● What you have to do: Find each line in the records below that contains the word "Given", and copy it out.

--- START ---

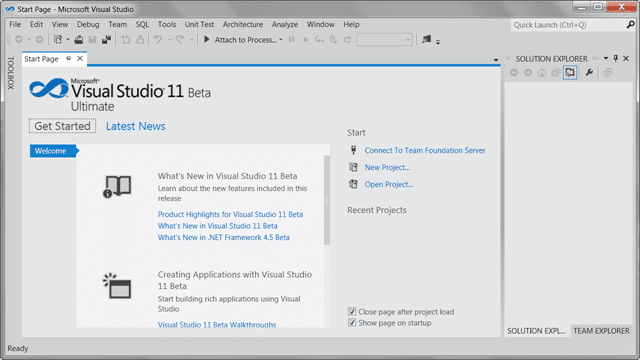Screen dimensions: 640x360
Task: Uncheck Show page on startup
Action: [352, 322]
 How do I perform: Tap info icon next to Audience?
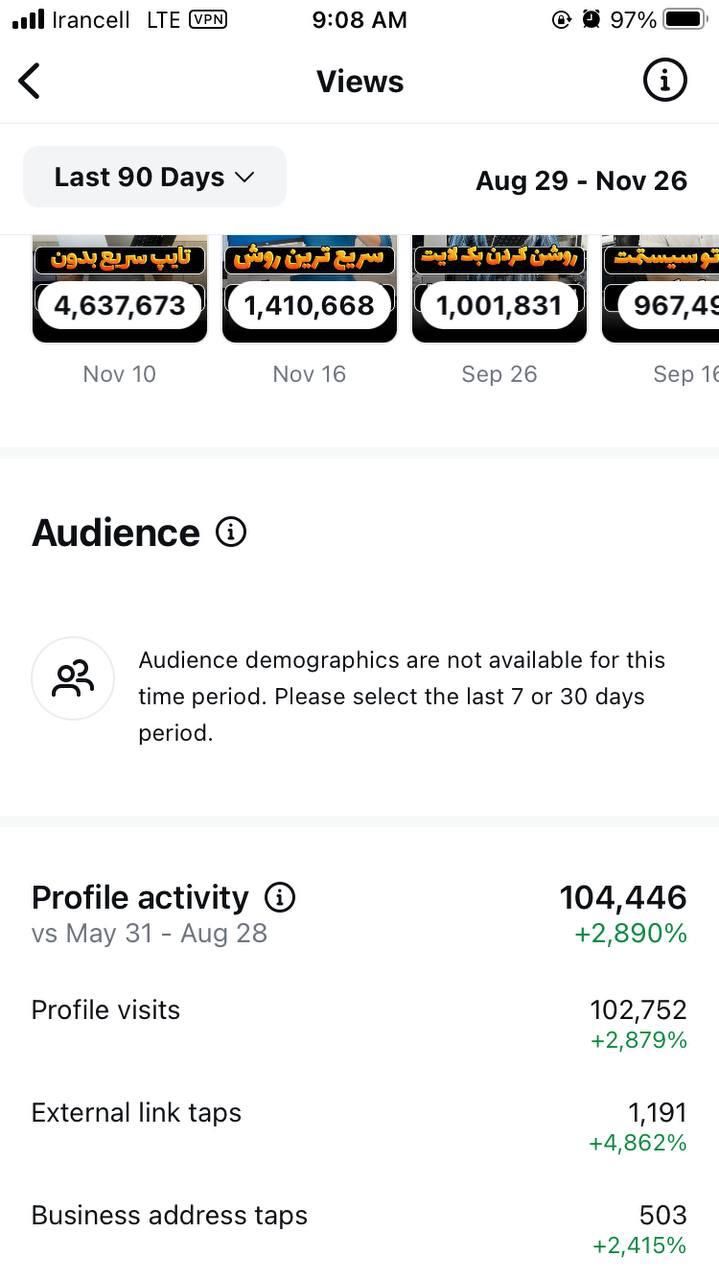231,532
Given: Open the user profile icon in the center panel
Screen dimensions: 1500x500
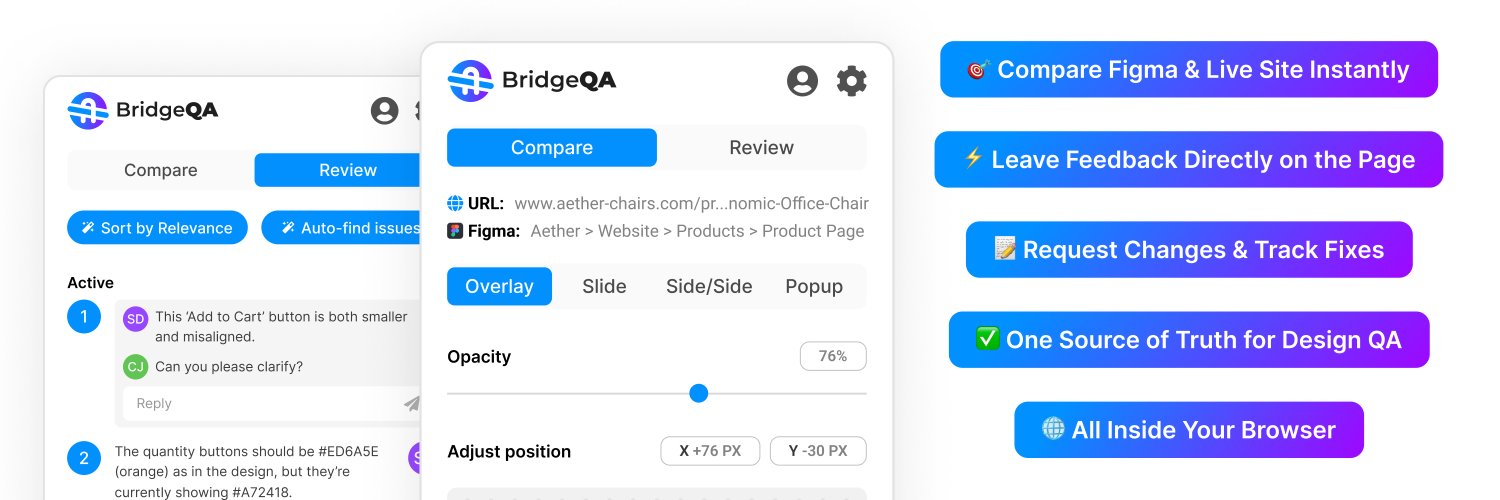Looking at the screenshot, I should [802, 81].
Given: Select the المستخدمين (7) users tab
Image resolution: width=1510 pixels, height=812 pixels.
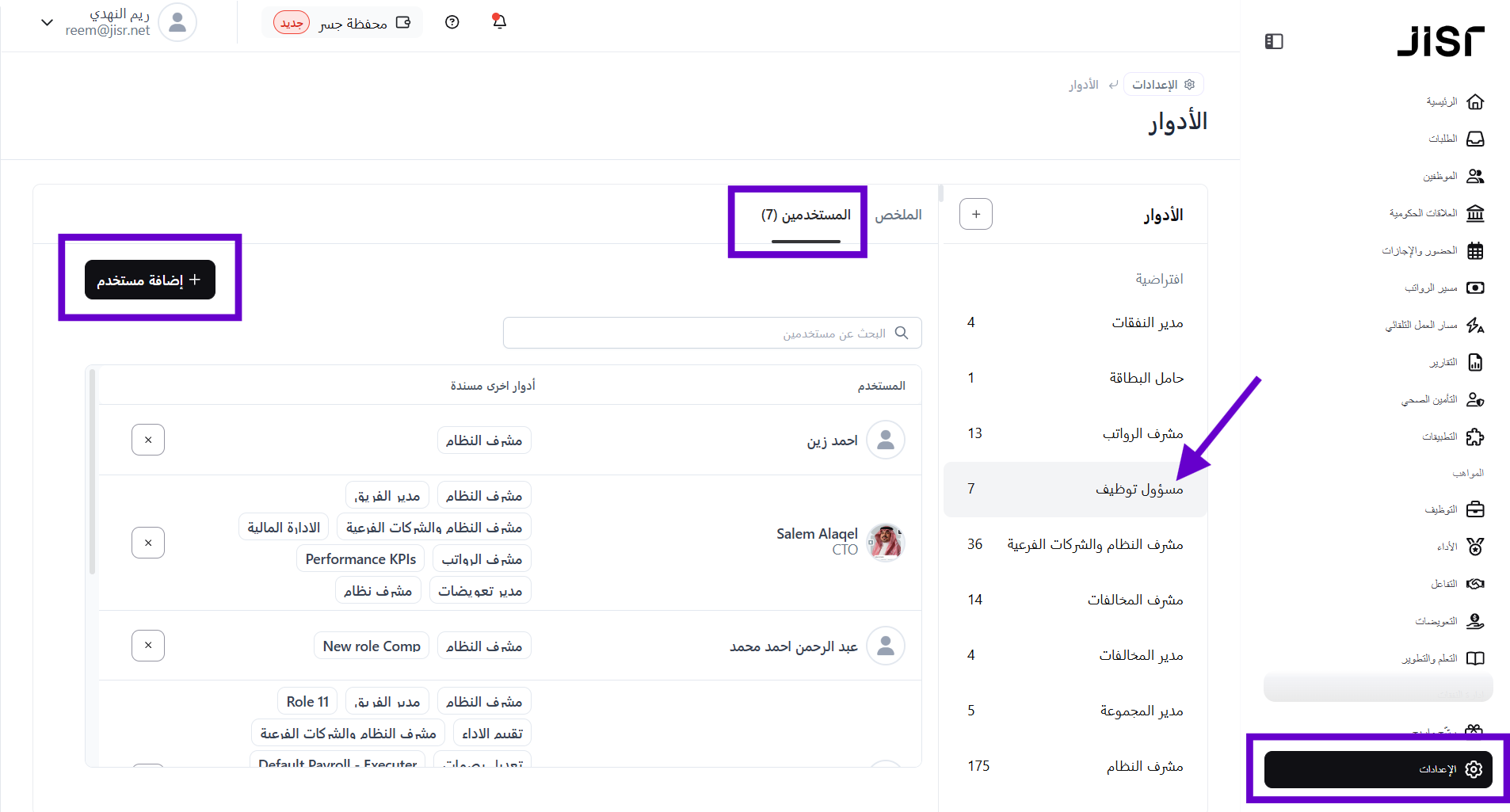Looking at the screenshot, I should tap(806, 215).
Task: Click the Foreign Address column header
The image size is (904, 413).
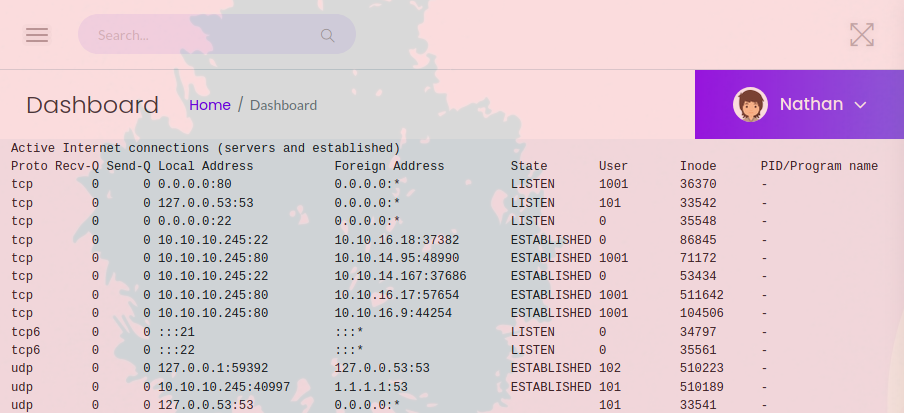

--- END ---

● Solved exercise:
Given: Open the user profile icon in the center panel
Given: Select the المستخدمين (7) users tab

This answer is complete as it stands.